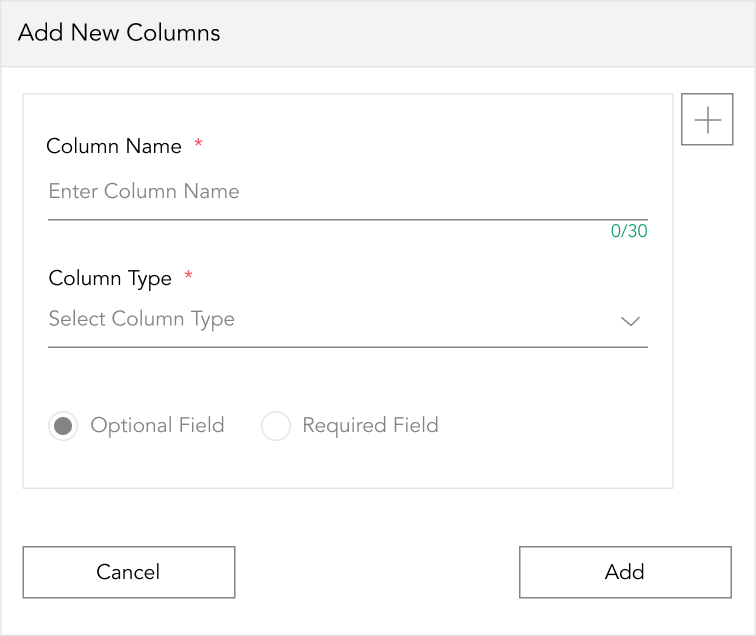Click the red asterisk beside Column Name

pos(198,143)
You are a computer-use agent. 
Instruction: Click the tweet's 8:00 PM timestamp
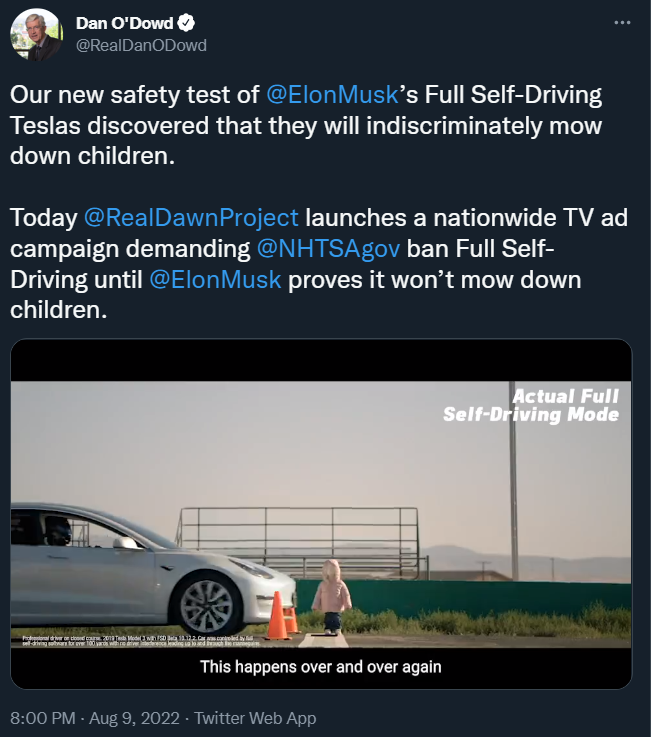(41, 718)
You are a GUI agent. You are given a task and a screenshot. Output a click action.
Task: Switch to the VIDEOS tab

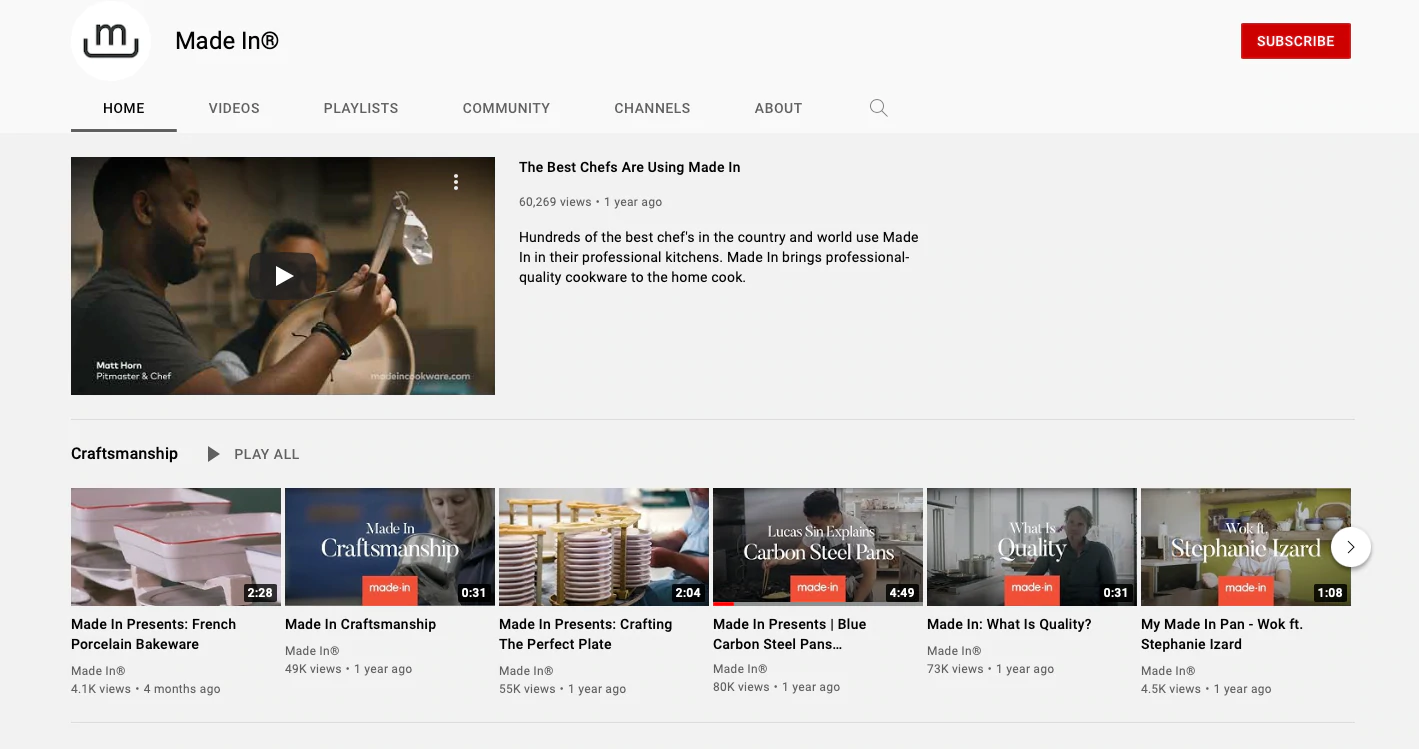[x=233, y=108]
○ ○ ○ ○ ○ ○ ○
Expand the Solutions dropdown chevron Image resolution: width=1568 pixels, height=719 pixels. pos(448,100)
○ ○ ○ ○ ○ ○ ○
• THE PROBLEM: Format the stretch of the listing from the line containing "You are a GUI" through the line containing "[x=233, y=108]" as a numbered list, skipping blank lines and omitting the pictures.

• RESPONSE TO THIS EXERCISE:
1. You are a GUI agent. You are given a task and a screenshot. Output a click action.
2. Task: Switch to the VIDEOS tab
3. [x=233, y=108]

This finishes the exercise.